INSTRUCTIONS FOR THE TASK: Both the line containing "This screenshot has width=782, height=532." and the line containing "Viewport: 644px width, 363px height." belong to the span. Output exactly that span from the listing below, and nothing outside it.

STORED DATA:
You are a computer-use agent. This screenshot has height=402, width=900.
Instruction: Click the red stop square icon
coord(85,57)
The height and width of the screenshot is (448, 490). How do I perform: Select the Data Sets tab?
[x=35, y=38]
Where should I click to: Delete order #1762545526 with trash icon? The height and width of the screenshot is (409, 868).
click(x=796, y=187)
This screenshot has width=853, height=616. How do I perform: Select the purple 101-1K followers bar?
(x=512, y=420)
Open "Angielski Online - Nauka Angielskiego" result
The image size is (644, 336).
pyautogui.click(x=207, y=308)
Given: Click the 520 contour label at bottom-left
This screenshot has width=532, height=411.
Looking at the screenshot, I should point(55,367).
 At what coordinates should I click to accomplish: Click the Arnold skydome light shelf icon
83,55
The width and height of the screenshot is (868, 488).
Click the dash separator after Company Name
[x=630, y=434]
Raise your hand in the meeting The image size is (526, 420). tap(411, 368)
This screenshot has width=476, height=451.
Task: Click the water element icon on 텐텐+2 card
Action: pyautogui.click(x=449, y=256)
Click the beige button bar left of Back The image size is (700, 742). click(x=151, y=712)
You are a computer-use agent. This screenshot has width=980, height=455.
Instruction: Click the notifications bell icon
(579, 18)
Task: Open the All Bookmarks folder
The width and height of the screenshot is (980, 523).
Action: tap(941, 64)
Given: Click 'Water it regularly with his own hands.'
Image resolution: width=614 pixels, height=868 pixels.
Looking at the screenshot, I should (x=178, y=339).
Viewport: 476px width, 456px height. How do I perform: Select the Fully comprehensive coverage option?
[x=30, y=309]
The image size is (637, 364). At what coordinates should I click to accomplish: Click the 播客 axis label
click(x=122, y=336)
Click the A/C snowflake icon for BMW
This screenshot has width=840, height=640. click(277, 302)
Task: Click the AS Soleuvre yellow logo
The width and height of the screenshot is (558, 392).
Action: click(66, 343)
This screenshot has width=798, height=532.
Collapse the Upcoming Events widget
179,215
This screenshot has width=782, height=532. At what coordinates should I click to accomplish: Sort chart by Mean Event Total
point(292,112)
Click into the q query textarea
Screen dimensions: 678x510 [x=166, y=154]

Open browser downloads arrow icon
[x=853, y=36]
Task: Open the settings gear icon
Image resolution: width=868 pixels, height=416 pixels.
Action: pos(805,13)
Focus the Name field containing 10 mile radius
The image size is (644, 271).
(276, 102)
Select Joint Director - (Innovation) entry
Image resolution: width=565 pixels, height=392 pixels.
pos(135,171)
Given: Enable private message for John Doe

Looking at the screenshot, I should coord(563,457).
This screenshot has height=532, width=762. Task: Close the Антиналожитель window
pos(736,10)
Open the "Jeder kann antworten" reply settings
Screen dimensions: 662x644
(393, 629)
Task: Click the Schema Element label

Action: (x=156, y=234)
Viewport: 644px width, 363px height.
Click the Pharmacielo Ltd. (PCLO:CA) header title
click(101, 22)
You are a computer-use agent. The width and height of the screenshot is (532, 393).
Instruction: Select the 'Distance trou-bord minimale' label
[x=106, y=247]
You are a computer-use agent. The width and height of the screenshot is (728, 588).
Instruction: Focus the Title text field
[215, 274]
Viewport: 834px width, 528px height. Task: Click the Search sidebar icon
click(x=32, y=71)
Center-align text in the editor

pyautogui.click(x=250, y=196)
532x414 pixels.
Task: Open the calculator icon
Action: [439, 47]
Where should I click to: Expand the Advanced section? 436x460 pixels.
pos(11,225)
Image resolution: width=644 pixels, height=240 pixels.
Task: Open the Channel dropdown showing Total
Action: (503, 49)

TASK ANSWER:
This screenshot has width=782, height=532. At what coordinates should I click to accomplish: Sort chart by Mean Event Total
point(292,112)
Click into the q query textarea
Screen dimensions: 678x510 [x=166, y=154]

Open browser downloads arrow icon
[x=853, y=36]
Task: Open the settings gear icon
Image resolution: width=868 pixels, height=416 pixels.
Action: pos(805,13)
Focus the Name field containing 10 mile radius
The image size is (644, 271).
(276, 102)
Select Joint Director - (Innovation) entry
Image resolution: width=565 pixels, height=392 pixels.
pos(135,171)
Given: Enable private message for John Doe

Looking at the screenshot, I should coord(563,457).
This screenshot has height=532, width=762. Task: Close the Антиналожитель window
pos(736,10)
Open the "Jeder kann antworten" reply settings
Screen dimensions: 662x644
(393, 629)
Task: Click the Schema Element label

Action: (x=156, y=234)
Viewport: 644px width, 363px height.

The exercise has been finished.